>>>

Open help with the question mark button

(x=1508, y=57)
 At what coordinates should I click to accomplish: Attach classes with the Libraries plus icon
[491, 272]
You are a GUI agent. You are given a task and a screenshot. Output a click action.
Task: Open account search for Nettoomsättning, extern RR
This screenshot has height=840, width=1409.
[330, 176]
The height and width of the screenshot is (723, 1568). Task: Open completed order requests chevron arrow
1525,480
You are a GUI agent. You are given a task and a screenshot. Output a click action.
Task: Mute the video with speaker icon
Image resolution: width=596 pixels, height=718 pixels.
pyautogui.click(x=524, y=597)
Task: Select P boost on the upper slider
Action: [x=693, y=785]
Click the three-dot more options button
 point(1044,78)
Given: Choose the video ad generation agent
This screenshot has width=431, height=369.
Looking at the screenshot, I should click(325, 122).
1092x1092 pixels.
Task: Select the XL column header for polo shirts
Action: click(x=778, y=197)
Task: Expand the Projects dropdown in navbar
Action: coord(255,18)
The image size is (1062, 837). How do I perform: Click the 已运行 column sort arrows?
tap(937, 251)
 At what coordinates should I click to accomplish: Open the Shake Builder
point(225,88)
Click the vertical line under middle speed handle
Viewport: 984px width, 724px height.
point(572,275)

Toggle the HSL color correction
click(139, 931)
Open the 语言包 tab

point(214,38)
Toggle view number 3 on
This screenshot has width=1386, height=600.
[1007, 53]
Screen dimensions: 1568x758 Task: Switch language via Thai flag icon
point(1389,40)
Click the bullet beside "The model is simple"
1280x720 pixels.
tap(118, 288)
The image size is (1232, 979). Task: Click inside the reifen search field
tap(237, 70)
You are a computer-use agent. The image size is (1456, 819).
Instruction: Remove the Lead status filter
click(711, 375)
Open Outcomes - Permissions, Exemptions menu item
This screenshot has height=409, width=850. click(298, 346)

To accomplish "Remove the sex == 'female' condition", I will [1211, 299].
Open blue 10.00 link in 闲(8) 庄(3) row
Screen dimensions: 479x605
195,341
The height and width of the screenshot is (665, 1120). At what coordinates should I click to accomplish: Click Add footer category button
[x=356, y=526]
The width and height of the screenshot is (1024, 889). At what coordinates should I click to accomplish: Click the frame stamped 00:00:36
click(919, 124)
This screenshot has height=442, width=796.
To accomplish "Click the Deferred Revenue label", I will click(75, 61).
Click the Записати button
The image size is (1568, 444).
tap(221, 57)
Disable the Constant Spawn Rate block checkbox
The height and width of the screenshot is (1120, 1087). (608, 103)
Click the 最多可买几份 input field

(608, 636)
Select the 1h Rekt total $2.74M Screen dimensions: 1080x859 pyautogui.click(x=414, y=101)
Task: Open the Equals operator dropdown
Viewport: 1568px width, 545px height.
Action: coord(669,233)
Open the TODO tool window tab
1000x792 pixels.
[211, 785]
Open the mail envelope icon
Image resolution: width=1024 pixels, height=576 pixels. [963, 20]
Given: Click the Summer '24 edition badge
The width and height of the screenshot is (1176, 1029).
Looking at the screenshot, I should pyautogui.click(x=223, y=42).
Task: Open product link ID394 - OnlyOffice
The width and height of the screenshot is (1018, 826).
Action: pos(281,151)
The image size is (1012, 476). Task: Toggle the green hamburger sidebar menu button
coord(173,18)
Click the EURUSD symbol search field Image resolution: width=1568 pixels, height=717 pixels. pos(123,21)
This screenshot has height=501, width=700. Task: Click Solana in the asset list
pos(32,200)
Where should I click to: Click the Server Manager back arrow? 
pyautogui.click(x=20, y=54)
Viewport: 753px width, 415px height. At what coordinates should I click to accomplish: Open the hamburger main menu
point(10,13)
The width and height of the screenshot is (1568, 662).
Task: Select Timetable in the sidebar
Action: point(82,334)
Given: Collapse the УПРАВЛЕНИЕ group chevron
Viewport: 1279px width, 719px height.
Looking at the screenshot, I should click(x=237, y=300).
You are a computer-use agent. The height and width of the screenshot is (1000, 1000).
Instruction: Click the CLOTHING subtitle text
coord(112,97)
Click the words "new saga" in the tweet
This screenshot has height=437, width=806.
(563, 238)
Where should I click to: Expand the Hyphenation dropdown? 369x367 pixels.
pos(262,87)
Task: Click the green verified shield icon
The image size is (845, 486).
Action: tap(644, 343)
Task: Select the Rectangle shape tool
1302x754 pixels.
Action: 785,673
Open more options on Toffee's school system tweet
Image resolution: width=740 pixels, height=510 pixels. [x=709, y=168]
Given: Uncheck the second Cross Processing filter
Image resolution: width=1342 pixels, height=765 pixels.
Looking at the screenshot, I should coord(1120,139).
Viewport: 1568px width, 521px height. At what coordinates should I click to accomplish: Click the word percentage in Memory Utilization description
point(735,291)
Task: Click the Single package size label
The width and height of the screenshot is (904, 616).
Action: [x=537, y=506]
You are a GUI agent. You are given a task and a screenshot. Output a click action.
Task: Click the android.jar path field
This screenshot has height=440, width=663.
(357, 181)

<<<

# What you have to do:
The line containing "Task: Click the green verified shield icon" marks the start. Repeat it and every line after it to the end of the listing above, exactly.

# The answer:
Task: Click the green verified shield icon
The image size is (845, 486).
Action: tap(644, 343)
Task: Select the Rectangle shape tool
1302x754 pixels.
Action: 785,673
Open more options on Toffee's school system tweet
Image resolution: width=740 pixels, height=510 pixels. [x=709, y=168]
Given: Uncheck the second Cross Processing filter
Image resolution: width=1342 pixels, height=765 pixels.
Looking at the screenshot, I should coord(1120,139).
Viewport: 1568px width, 521px height. At what coordinates should I click to accomplish: Click the word percentage in Memory Utilization description
point(735,291)
Task: Click the Single package size label
The width and height of the screenshot is (904, 616).
Action: [x=537, y=506]
You are a GUI agent. You are given a task and a screenshot. Output a click action.
Task: Click the android.jar path field
This screenshot has height=440, width=663.
(357, 181)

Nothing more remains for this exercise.